Problem:
Lines from the beginning of the data below through the one containing "You are a GUI" are to be printed exactly as they appear.

Saved data entries:

■ ■ ■ ■

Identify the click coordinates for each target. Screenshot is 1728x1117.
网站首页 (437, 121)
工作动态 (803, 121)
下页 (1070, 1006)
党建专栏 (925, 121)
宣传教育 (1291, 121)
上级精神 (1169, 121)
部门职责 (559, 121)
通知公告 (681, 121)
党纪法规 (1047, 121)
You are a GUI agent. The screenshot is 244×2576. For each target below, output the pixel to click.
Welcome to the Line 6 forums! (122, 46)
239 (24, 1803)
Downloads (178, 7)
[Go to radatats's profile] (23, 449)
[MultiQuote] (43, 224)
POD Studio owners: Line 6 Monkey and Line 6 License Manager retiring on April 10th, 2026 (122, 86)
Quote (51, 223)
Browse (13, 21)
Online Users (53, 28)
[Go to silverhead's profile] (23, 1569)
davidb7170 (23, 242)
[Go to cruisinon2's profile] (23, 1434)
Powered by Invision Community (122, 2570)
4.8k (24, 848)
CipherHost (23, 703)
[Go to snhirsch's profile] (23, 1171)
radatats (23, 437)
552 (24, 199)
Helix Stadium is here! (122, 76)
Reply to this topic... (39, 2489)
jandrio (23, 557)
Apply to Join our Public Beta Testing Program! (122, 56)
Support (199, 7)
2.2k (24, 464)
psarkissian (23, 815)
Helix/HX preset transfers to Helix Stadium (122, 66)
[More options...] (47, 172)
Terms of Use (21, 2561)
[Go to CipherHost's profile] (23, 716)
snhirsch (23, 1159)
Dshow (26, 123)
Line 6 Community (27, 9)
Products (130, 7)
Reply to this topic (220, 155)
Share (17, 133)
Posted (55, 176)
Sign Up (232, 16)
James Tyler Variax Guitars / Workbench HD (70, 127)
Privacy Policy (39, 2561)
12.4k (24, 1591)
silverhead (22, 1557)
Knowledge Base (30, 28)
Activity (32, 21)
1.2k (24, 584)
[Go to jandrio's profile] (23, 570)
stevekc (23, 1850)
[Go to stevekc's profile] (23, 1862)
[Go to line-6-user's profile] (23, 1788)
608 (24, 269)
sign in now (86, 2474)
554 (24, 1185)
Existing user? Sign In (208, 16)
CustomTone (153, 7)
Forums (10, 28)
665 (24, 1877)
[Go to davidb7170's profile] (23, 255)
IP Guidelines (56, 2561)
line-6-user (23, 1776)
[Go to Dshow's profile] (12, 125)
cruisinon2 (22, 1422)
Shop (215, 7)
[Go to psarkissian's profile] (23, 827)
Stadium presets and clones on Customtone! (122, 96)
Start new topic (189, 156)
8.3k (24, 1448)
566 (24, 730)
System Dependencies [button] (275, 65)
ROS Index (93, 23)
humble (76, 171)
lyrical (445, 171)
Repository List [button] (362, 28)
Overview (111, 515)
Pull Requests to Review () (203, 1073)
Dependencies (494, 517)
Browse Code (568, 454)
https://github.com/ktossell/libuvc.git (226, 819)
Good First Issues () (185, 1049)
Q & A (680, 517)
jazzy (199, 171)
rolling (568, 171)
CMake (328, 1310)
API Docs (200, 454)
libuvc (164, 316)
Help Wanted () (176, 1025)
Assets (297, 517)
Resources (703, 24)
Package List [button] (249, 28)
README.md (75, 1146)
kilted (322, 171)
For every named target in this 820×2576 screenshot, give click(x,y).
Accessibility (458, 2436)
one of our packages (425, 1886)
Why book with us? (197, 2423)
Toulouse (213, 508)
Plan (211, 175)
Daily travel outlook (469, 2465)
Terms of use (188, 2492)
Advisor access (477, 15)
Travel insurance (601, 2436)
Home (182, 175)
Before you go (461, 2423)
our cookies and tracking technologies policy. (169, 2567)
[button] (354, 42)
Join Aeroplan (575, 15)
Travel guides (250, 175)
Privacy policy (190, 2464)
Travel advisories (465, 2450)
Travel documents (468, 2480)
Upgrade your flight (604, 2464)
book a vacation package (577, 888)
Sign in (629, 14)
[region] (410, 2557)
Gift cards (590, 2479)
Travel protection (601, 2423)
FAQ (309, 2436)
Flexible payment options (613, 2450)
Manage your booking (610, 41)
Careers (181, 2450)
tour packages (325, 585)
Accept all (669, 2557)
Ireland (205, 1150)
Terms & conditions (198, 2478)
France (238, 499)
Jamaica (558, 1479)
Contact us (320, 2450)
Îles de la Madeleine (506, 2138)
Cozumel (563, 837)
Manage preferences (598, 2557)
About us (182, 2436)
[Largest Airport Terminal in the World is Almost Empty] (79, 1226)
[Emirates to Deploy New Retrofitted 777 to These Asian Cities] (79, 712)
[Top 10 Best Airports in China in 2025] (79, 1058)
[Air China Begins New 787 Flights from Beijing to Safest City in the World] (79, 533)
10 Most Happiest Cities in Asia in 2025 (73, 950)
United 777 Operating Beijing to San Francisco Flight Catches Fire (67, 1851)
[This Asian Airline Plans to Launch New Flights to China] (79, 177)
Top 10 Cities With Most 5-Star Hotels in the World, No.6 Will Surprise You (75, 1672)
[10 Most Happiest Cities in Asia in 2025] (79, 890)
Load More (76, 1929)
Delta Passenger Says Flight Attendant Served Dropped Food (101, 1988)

■ ■ ■ ■

Solution for this exercise:
Identify the click coordinates for each target. Screenshot is 1728x1117.
网站首页 (437, 121)
工作动态 (803, 121)
下页 (1070, 1006)
党建专栏 (925, 121)
宣传教育 (1291, 121)
上级精神 (1169, 121)
部门职责 (559, 121)
通知公告 (681, 121)
党纪法规 (1047, 121)
You are a GUI agent. The screenshot is 244×2576. For each target below, output the pixel to click.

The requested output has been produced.